Follow Warren Buffett's Advice: Stay Away From Debt

The 'Oracle of Omaha' has always avoided debt. You should too

Author's Avatar
Jul 03, 2018
Article's Main Image

"I've seen more people fail because of liquor and leverage -- leverage being borrowed money. You really don't need leverage in this world much. If you're smart, you're going to make a lot of money without borrowing." -- Warren Buffett (Trades, Portfolio)

The 2008 financial crisis was a wake-up call for the world. After decades of easy money and lax regulation for the banking sector, the financial world suddenly found itself staring over a cliff edge as liquidity and access to finance dried up.

The resulting crash has taken 10 years to recover from (and you can argue that even today the world has not fully recovered). But even after what has become known as the Great Financial Crisis, it seems the world has not learned its lesson about debt.

Earlier this year, the International Monetary Fund published a report claiming that global debt hit a record $237 trillion in the fourth quarter of 2017, more than $70 trillion higher than a decade earlier. S&P 500 margin debt also hit a record high toward the end of last year.

The world seems to be addicted to debt, and lower for longer interest rates have only worsened the situation. With interest rates beginning to rise, and the prospect of inflation rearing its ugly head around the world, it could only be a matter of time before the whole tower comes crumbling down once again. With this being the case, it has never been more critical to understand and follow Warren Buffett (Trades, Portfolio)'s rules on debt.

Stay away from debt

As one of the wealthiest men in the world with a huge cash cushion at Berkshire Hathaway (BRK.A, Financial) (BRK.B, Financial) behind him, it is relatively easy for Buffett to borrow to juice returns. But he has always avoided borrowing significant amounts, even though it could have improved his returns substantially:

"Our consistently-conservative financial policies may appear to have been a mistake, but in my view were not. In retrospect, it is clear that significantly higher, though still conventional, leverage ratios at Berkshire would have produced considerably better returns on equity than the 23.8% we have actually averaged. Even in 1965, perhaps we could have judged there to be a 99% probability that higher leverage would lead to nothing but good. Correspondingly, we might have seen only a 1% chance that some shock factor, external or internal, would cause a conventional debt ratio to produce a result falling somewhere between temporary anguish and default." -- 1989 letter to investors.

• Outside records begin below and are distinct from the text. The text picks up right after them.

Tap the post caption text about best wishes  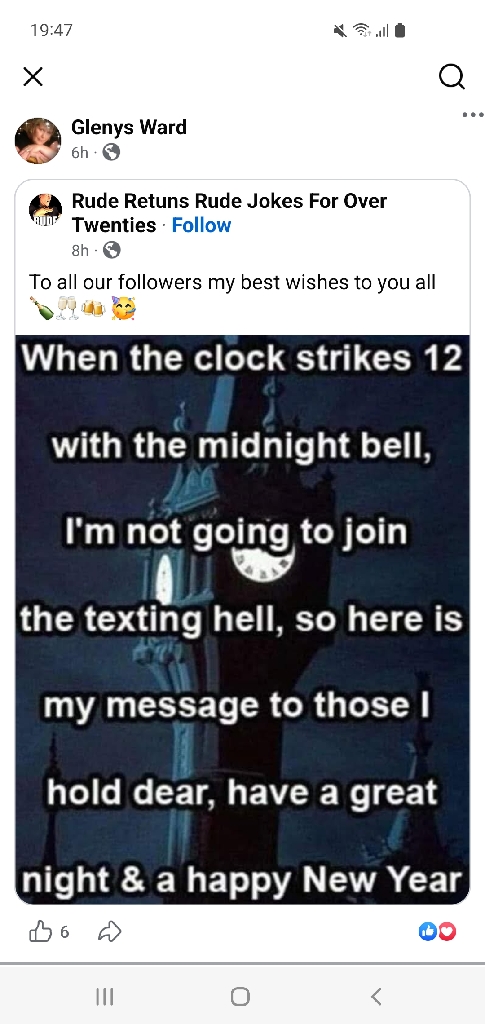pos(232,282)
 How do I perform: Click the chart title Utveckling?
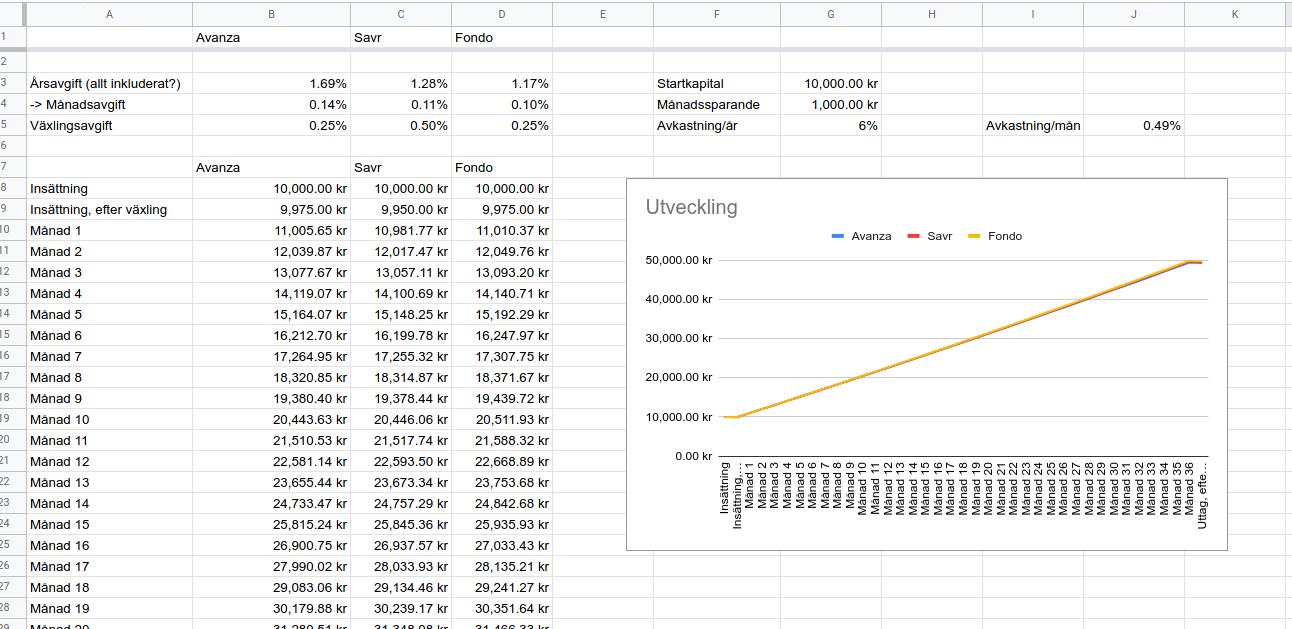tap(691, 208)
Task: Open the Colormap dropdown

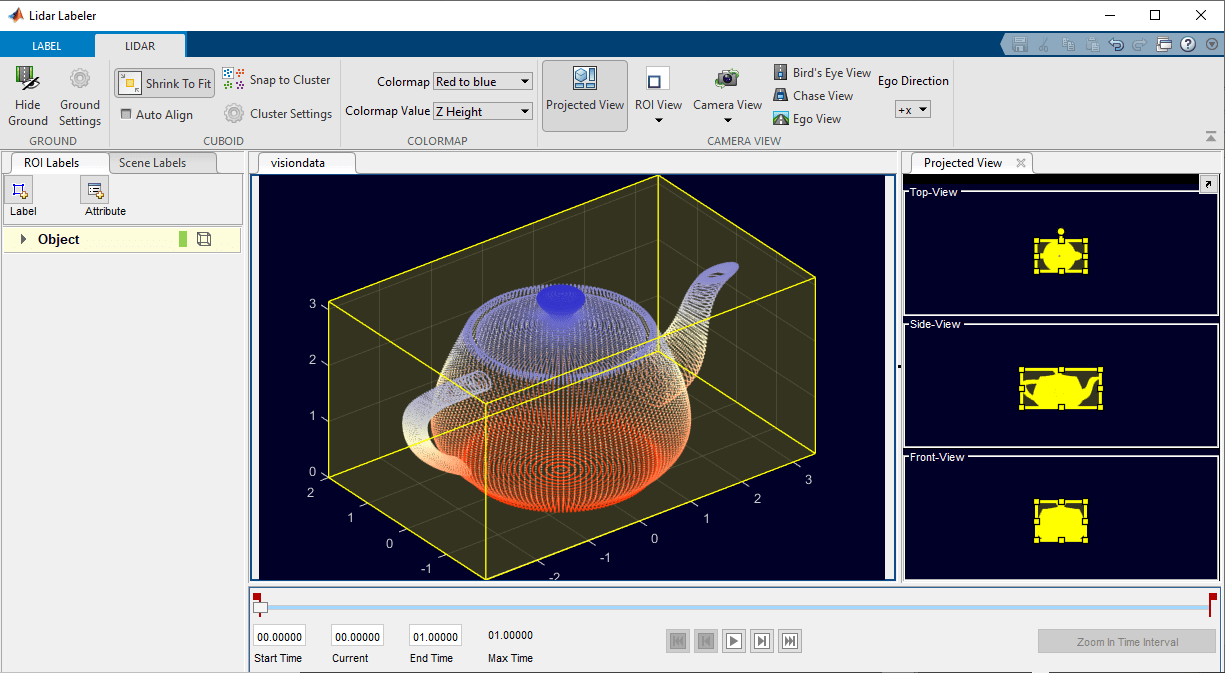Action: tap(483, 81)
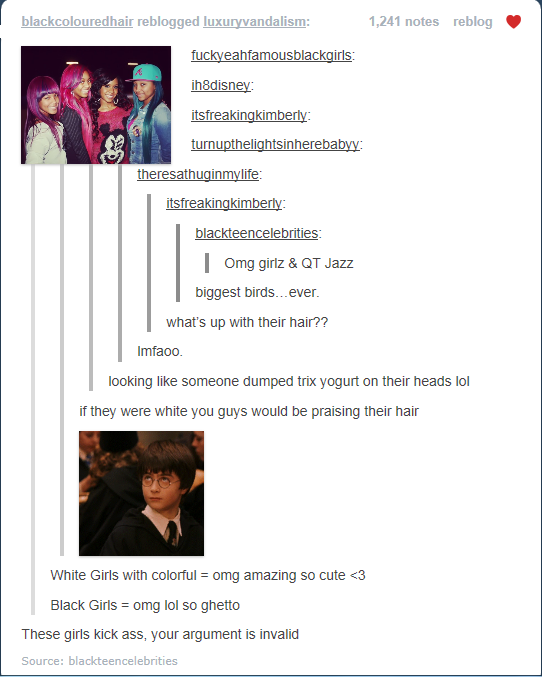Image resolution: width=542 pixels, height=678 pixels.
Task: Click the 'Omg girlz & QT Jazz' quote
Action: click(x=289, y=263)
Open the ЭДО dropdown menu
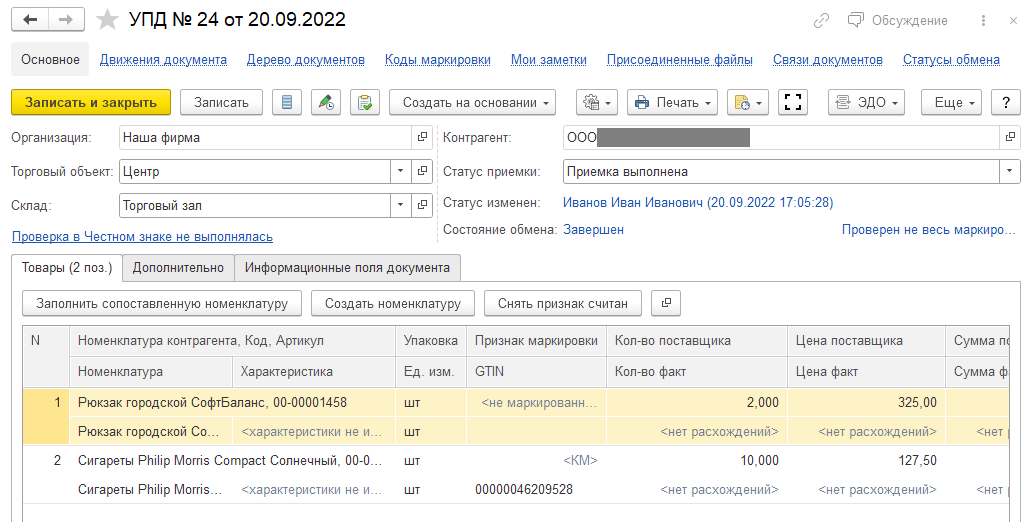Viewport: 1025px width, 522px height. pos(866,102)
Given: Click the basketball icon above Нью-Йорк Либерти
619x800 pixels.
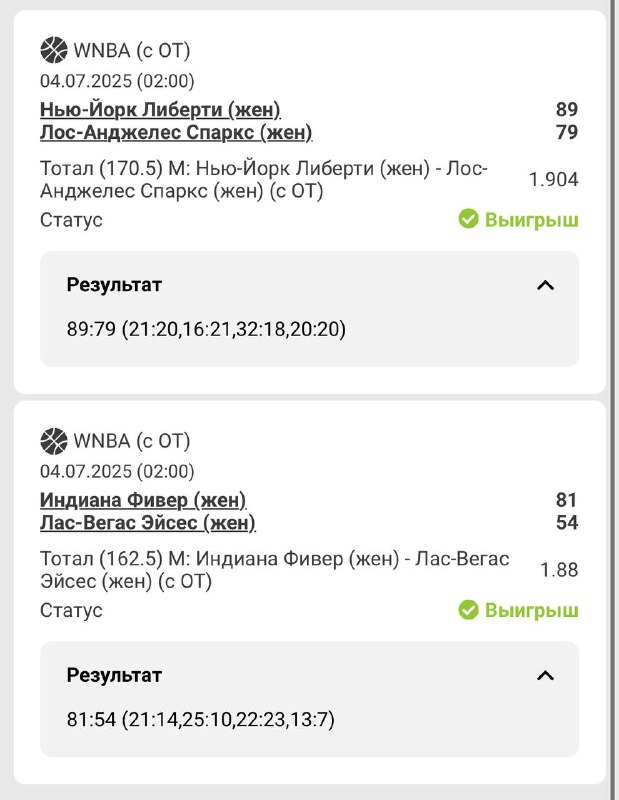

As Buffett describes, Berkshire could have enhanced its returns significantly by borrowing money, with a minimal chance of loss. Even this 1% chance is too much for Buffett to risk, however, as his whole strategy rests on being greedy when others are fearful:

"We wouldn't have liked those 99:1 odds - and never will. A small chance of distress or disgrace cannot, in our view, be offset by a large chance of extra returns. If your actions are sensible, you are certain to get good results; in most such cases, leverage just moves things along faster. Charlie and I have never been in a big hurry: We enjoy the process far more than the proceeds - though we have learned to live with those also." -1989 letter to investors.

The desire to remain debt-free has other layers behind it as well. Buffett has a fiduciary duty to his investors (he is the largest shareholder of Berkshire Hathaway, after all) and customers of insurance subsidiaries.

1124623228.png

If the conglomerate begins to struggle under an enormous debt load, trust between parties will quickly degrade, which could lead to a downward spiral at Berkshire.

"We are not interested in incurring any significant debt at Berkshire for acquisitions or operating purposes. Conventional business wisdom, of course, would argue that we are being too conservative and that there are added profits that could be safely earned if we injected moderate leverage into our balance sheet.

...

Maybe so. But many of Berkshire’s hundreds of thousands of investors have a large portion of their net worth in our stock (among them, it should be emphasized, a large number of our board and key managers) and a disaster for the company would be a disaster for them.

...

Any other approach is dangerous. Over the years, a number of very smart people have learned the hard way that a long string of impressive numbers multiplied by a single zero always equals zero. That is not an equation whose effects I would like to experience personally, and I would like even less to be responsible for imposing its penalties upon others." -Â 2005 letter to investors.

Average investors can learn a lot from this. While we may not be running a multinational insurance group or managing money on behalf of others, we still have most of our wealth invested, and we could eliminate years of hard work by taking on too much debt.

Even though the prospective greater returns from leverage might be attractive, the risks of excessive borrowing far outweigh the potential rewards. It is best just to stay away.

Disclosure: The author owns shares of Berkshire Hathaway.